= Lucius Cassius Longinus Ravilla =

Roman consul in 127, censor in 125 BC

Lucius Cassius Longinus Ravilla was a Roman politician. He served as consul in 127 BC and censor at the following lustrum in 125 BC. His first recorded office was that of tribune of the plebs in 137 BC. As a tribune of the plebs, he successfully proposed in the concilium plebis a law to introduce secret ballot for all trials before the Assemblies except those related to perduellio (treason); the bill was supported by Scipio Aemilianus but opposed by the then-consul Marcus Aemilius Lepidus Porcina and his tribunician colleague Marcus Antius Briso.

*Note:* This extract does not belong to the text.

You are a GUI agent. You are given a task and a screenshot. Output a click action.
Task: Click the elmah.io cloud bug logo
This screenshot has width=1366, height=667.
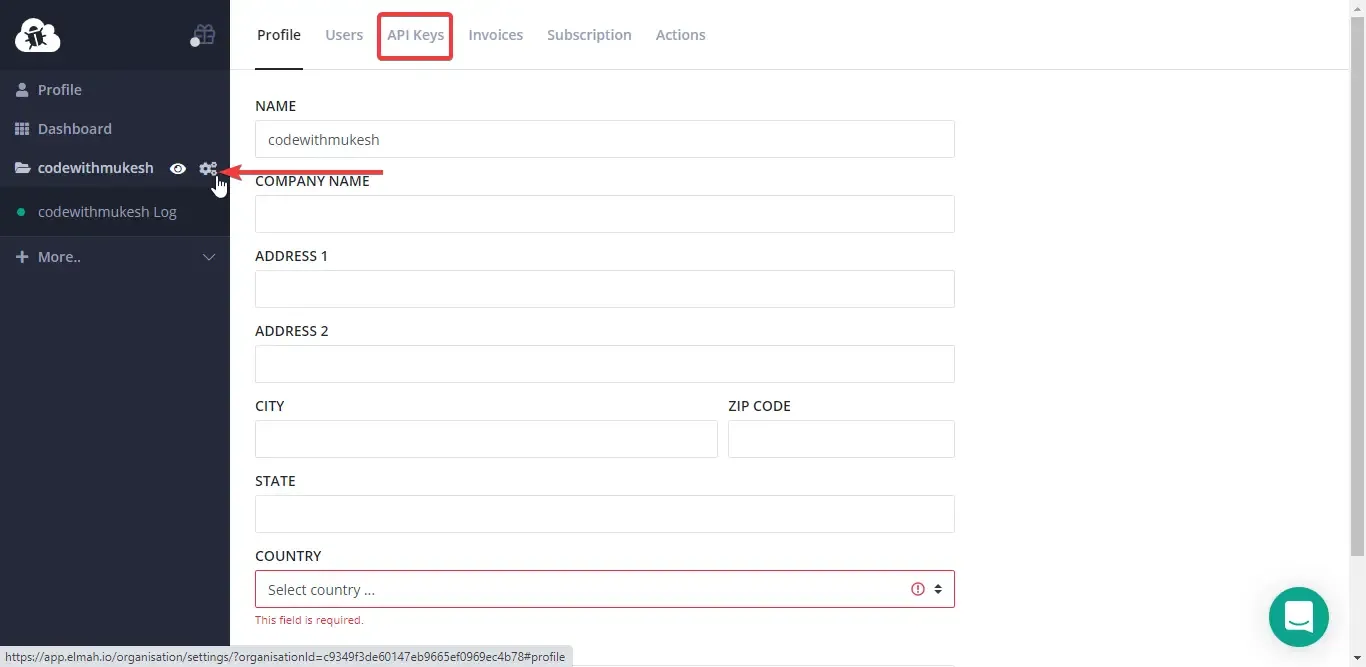click(x=37, y=34)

Lucius Cassius served in the praetorship some time before 130 BC, and was elected to the consulship for 127 BC with Lucius Cornelius Cinna. After his consulship, he was elected as censor for 125 BC with Gnaeus Servilius Caepio; during their censorship, they constructed the Aqua Tepula and named Publius Cornelius Lentulus as princeps senatus. He was renowned for severity as a iudex and gained fame for formulating the question "Cui bono?" ("Who benefits?") as a principle of criminal investigation. In 113 BC, he was appointed special prosecutor in the case of three Vestal Virgins accused of unchastity under a law passed by one of the tribunes that year. He condemned and put to death two of them – who had been acquitted by the pontifex maximus, Lucius Caecilius Metellus Delmaticus – as well as the men involved; however, doing so incurred for him some suspicion of political bias.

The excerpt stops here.